[postgis-users] How does PostGIS / PostgreSQL distribute parallel work to cores for GIS type data?

Fri Feb 28 14:06:33 PST 2020

Hi all,

With some of the recent discussions related to PostgreSQL 12.x / PostGIS 
3.x query execution performance and parallel query processing, I have 
been wondering how PostGIS / PostgreSQL actually distribute parallel 
work for GIS type data? Is there any form of load balancing to different 
cores?

GIS type data fundamentally differs from "traditional" data with simple 
text or numeric fields in one crucial aspect: the size distribution of 
geometries is vastly greater than any difference in size of other basic 
field types in a database.

E.g. polygon geometries may vary from very simple 3 vertex triangle 
shapes, to vast country boundary polygons having over 1M vertexes. This 
has a *huge* impact on processing time per record as well.
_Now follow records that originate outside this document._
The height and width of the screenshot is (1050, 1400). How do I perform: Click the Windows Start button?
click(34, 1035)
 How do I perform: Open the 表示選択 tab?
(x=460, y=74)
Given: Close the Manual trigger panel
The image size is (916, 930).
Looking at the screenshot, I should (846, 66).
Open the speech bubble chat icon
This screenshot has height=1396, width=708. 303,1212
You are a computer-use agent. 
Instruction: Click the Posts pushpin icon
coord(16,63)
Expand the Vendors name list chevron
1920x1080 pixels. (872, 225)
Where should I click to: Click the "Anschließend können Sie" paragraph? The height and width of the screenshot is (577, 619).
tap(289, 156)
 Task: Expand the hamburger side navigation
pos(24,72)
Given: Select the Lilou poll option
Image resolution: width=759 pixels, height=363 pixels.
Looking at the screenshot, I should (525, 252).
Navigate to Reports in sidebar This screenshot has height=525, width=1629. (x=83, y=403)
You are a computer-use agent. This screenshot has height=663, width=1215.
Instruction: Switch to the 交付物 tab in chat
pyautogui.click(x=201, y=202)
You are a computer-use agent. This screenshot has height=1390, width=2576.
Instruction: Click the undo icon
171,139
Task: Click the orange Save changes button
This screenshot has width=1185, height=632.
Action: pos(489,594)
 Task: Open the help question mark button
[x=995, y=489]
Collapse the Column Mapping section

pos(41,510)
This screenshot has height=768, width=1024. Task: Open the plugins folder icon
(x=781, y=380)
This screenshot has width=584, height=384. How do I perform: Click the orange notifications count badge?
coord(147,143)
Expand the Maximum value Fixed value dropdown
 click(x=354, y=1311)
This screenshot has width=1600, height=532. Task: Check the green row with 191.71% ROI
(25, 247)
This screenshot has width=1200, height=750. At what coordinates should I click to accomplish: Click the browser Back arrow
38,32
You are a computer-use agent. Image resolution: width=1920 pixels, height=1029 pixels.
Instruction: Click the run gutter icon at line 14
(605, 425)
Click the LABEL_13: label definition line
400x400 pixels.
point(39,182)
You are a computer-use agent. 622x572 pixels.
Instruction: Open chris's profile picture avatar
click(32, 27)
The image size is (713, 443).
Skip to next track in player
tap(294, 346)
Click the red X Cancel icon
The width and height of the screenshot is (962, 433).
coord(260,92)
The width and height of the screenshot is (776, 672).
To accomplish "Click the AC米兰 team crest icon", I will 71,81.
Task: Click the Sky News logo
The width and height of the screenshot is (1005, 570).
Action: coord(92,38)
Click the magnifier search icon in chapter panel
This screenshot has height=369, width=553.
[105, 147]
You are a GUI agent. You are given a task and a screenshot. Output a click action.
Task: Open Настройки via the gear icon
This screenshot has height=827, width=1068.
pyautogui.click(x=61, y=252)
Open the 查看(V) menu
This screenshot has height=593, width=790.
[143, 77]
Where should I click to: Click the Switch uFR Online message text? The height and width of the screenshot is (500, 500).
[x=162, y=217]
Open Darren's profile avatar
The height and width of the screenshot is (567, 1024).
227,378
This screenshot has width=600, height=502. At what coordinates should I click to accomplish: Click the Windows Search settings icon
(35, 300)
With 
geometries over 100k vertices, you quickly end up with processing times 
- per record! - that may extend in the minutes or even hours and in bad 
cases a day for a single geometry.

This means that simply distributing parallel work by distributing e.g. 
100M records over 10M chunks for 10 parallel workers, each worker simply 
getting the next set of available records to process until all have been 
assigned to a core / parallel worker, can end up very bad in terms of 
load balancing.

Let's assume for example that the table indeed has multiple records with 
geometries over 1M vertexes in size, and that all of them happen to be 
in the first 10M chunk of records, whereas the rest of the records has 
vastly smaller geometries. This could mean a single parallel worker 
ending up needing to process the bulk of the data in terms of sheer 
vertex count, and it might as well be processing for days on it! Whereas 
the other parallel workers, maybe needing to process only 10% percent of 
all vertex complexity in the table, finish in a few hours.

I actually personally developed a Python multi-threaded generalization 
option that circumvents such issues: it uses the geometry's vertex count 
as returned by the PostGIS 'ST_NPoints' function to distribute records 
evenly across all parallel threads. By sorting the records by vertex 
count, and than interleaving all records from the highest to the lowest 
vertex count to all parallel threads, all threads end up processing 
approximately the same number of vertexes. This leads to pretty nice 
load balancing, with all threads finishing in approximately the same 
timespan, and all cores of my server maxed out.

I realize PostGIS is dependent on PostgreSQL for parallel query 
execution, and that something like described above may not be directly 
feasible in a PostgreSQL / PostGIS default installation. Nonetheless I 
have wondered how the current mechanism for parallel query with GIS data 
is implemented, and if there is any load balancing based on geometry 
complexity?

Marco Boeringa